**Exercise directions**
Return all of the entries exactly, with nothing added or left out.
[Record extracts Boundary: Start]
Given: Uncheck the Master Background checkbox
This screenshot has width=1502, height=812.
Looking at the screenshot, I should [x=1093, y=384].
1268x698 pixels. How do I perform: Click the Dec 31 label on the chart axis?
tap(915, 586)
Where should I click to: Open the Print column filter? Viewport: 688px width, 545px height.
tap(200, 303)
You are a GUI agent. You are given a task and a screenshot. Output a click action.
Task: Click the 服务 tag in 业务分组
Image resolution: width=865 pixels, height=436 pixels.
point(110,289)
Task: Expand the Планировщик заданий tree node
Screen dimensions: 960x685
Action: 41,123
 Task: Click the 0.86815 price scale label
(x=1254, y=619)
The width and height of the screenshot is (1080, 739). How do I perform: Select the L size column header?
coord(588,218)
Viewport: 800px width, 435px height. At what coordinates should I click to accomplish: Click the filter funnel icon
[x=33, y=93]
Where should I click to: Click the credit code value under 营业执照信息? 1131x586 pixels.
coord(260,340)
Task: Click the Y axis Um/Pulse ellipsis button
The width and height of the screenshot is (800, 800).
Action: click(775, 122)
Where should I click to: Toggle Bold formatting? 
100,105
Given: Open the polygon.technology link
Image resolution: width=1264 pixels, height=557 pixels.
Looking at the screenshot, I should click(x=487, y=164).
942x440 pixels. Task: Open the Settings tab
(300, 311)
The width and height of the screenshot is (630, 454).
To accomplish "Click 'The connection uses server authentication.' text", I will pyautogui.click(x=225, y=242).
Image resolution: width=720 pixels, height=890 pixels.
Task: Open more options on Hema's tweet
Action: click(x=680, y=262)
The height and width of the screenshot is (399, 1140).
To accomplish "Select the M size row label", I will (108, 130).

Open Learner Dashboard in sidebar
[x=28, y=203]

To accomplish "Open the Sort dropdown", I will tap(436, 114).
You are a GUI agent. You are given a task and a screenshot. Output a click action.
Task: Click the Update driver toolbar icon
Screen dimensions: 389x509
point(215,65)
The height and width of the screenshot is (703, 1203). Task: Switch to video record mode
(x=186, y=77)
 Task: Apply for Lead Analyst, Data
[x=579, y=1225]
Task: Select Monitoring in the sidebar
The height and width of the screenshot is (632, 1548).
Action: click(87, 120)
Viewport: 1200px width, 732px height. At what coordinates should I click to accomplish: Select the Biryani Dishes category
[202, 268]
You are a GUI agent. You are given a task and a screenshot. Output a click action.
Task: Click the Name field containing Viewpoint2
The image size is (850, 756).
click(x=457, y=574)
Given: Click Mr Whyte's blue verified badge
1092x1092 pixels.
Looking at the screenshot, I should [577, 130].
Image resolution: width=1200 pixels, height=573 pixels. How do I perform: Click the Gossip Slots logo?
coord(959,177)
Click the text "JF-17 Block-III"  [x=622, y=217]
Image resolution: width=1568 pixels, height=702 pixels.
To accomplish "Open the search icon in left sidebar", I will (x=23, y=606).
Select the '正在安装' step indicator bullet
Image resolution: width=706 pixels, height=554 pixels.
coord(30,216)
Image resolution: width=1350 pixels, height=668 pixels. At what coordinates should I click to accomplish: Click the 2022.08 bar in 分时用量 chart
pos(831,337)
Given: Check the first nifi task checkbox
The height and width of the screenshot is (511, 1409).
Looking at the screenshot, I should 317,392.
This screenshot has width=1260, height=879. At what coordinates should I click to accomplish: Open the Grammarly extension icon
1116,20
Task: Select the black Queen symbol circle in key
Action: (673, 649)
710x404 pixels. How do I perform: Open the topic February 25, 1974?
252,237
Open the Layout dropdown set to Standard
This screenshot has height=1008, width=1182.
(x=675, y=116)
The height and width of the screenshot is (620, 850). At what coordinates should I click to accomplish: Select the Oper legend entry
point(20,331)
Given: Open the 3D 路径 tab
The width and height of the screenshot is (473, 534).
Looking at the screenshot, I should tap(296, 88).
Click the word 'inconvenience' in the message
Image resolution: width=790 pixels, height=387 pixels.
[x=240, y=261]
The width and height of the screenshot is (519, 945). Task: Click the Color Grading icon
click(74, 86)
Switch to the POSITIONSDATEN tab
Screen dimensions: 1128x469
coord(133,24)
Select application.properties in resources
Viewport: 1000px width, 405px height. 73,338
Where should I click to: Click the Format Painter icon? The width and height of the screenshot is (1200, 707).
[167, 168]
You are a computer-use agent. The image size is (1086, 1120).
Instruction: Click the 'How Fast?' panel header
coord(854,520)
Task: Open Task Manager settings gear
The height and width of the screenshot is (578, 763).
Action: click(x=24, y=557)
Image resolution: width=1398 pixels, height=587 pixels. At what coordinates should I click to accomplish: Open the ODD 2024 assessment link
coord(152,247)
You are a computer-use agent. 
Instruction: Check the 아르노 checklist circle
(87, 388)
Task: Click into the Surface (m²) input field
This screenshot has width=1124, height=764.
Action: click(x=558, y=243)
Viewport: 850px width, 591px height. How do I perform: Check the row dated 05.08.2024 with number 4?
[Record extracts Boundary: End]
**Written answer**
Given: Uncheck the Master Background checkbox
This screenshot has width=1502, height=812.
Looking at the screenshot, I should [x=1093, y=384].
1268x698 pixels. How do I perform: Click the Dec 31 label on the chart axis?
tap(915, 586)
Where should I click to: Open the Print column filter? Viewport: 688px width, 545px height.
tap(200, 303)
You are a GUI agent. You are given a task and a screenshot. Output a click action.
Task: Click the 服务 tag in 业务分组
Image resolution: width=865 pixels, height=436 pixels.
point(110,289)
Task: Expand the Планировщик заданий tree node
Screen dimensions: 960x685
Action: 41,123
 Task: Click the 0.86815 price scale label
(x=1254, y=619)
The width and height of the screenshot is (1080, 739). How do I perform: Select the L size column header?
coord(588,218)
Viewport: 800px width, 435px height. At what coordinates should I click to accomplish: Click the filter funnel icon
[x=33, y=93]
Where should I click to: Click the credit code value under 营业执照信息? 1131x586 pixels.
coord(260,340)
Task: Click the Y axis Um/Pulse ellipsis button
The width and height of the screenshot is (800, 800).
Action: click(775, 122)
Where should I click to: Toggle Bold formatting? 
100,105
Given: Open the polygon.technology link
Image resolution: width=1264 pixels, height=557 pixels.
Looking at the screenshot, I should click(x=487, y=164).
942x440 pixels. Task: Open the Settings tab
(300, 311)
The width and height of the screenshot is (630, 454).
To accomplish "Click 'The connection uses server authentication.' text", I will pyautogui.click(x=225, y=242).
Image resolution: width=720 pixels, height=890 pixels.
Task: Open more options on Hema's tweet
Action: click(x=680, y=262)
The height and width of the screenshot is (399, 1140).
To accomplish "Select the M size row label", I will (108, 130).

Open Learner Dashboard in sidebar
[x=28, y=203]

To accomplish "Open the Sort dropdown", I will tap(436, 114).
You are a GUI agent. You are given a task and a screenshot. Output a click action.
Task: Click the Update driver toolbar icon
Screen dimensions: 389x509
point(215,65)
The height and width of the screenshot is (703, 1203). Task: Switch to video record mode
(x=186, y=77)
 Task: Apply for Lead Analyst, Data
[x=579, y=1225]
Task: Select Monitoring in the sidebar
The height and width of the screenshot is (632, 1548).
Action: click(87, 120)
Viewport: 1200px width, 732px height. At what coordinates should I click to accomplish: Select the Biryani Dishes category
[202, 268]
You are a GUI agent. You are given a task and a screenshot. Output a click action.
Task: Click the Name field containing Viewpoint2
The image size is (850, 756).
click(x=457, y=574)
Given: Click Mr Whyte's blue verified badge
1092x1092 pixels.
Looking at the screenshot, I should [577, 130].
Image resolution: width=1200 pixels, height=573 pixels. How do I perform: Click the Gossip Slots logo?
coord(959,177)
Click the text "JF-17 Block-III"  [x=622, y=217]
Image resolution: width=1568 pixels, height=702 pixels.
To accomplish "Open the search icon in left sidebar", I will (x=23, y=606).
Select the '正在安装' step indicator bullet
Image resolution: width=706 pixels, height=554 pixels.
coord(30,216)
Image resolution: width=1350 pixels, height=668 pixels. At what coordinates should I click to accomplish: Click the 2022.08 bar in 分时用量 chart
pos(831,337)
Given: Check the first nifi task checkbox
The height and width of the screenshot is (511, 1409).
Looking at the screenshot, I should 317,392.
This screenshot has width=1260, height=879. At what coordinates should I click to accomplish: Open the Grammarly extension icon
1116,20
Task: Select the black Queen symbol circle in key
Action: (673, 649)
710x404 pixels. How do I perform: Open the topic February 25, 1974?
252,237
Open the Layout dropdown set to Standard
This screenshot has height=1008, width=1182.
(x=675, y=116)
The height and width of the screenshot is (620, 850). At what coordinates should I click to accomplish: Select the Oper legend entry
point(20,331)
Given: Open the 3D 路径 tab
The width and height of the screenshot is (473, 534).
Looking at the screenshot, I should tap(296, 88).
Click the word 'inconvenience' in the message
Image resolution: width=790 pixels, height=387 pixels.
[x=240, y=261]
The width and height of the screenshot is (519, 945). Task: Click the Color Grading icon
click(74, 86)
Switch to the POSITIONSDATEN tab
Screen dimensions: 1128x469
coord(133,24)
Select application.properties in resources
Viewport: 1000px width, 405px height. 73,338
Where should I click to: Click the Format Painter icon? The width and height of the screenshot is (1200, 707).
[167, 168]
You are a computer-use agent. The image size is (1086, 1120).
Instruction: Click the 'How Fast?' panel header
coord(854,520)
Task: Open Task Manager settings gear
The height and width of the screenshot is (578, 763).
Action: click(x=24, y=557)
Image resolution: width=1398 pixels, height=587 pixels. At what coordinates should I click to accomplish: Open the ODD 2024 assessment link
coord(152,247)
You are a computer-use agent. 
Instruction: Check the 아르노 checklist circle
(87, 388)
Task: Click into the Surface (m²) input field
This screenshot has width=1124, height=764.
Action: click(x=558, y=243)
Viewport: 850px width, 591px height. How do I perform: Check the row dated 05.08.2024 with number 4?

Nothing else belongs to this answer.